A qualitative study of children's quality of life in the context of living with cleft lip and palate.

Abstract

BACKGROUND AND OBJECTIVE: Quality-of-life measures have been expanded to help in assessing the physical and psychosocial effects of oral health. Although, in the case of children undergoing oral surgery, the oro-facial status is generally measured by studies, it is essential to carry out investigations into the level of quality of life (QoL) after surgery to assess the actual effect of these surgeries on children's lives. Hence, our study is aimed at evaluating the QoL in these children. METHODS: The study was performed using qualitative content analysis method. Eighteen caregivers of 4-6 year old children with a history of unilateral cleft lip and palate participated in in-depth interviews about the children's experiences with different problems affecting their daily lives. The results were divided into codes, sub-categories and categories through an inductive process in which the researchers moved from the specific to the general.

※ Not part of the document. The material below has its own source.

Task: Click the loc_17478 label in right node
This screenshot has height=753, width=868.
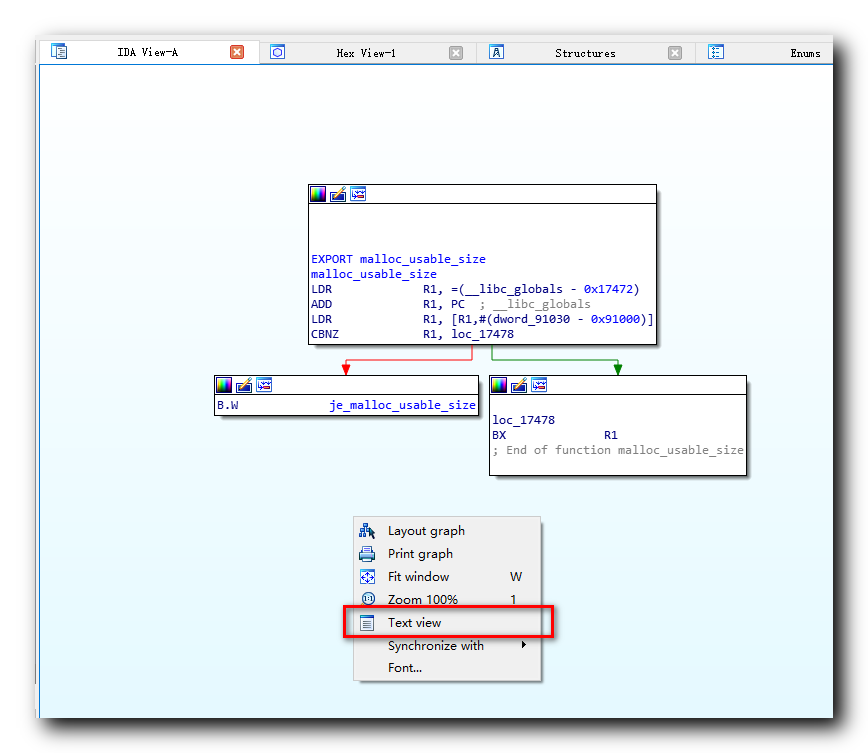Action: click(x=523, y=420)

RESULT: A number of problems were identified, particularly insufficient functional and socio-emotional well-being including, difficulty in eating and speaking, dento-facial problems, shame, anxiety, insufficient peer interaction and dissatisfaction with their own appearance. CONCLUSION: The most critical problems derived from the participants' experiences were insufficient functional and socio-emotional well-being that contributed to the reduced QoL among these children. Long term multidisciplinary interventional strategies such as psycho-social supportive programs are required to improve the QoL of these children. These interventions should be considered from the early stages of treatment, or even early stages of diagnosis.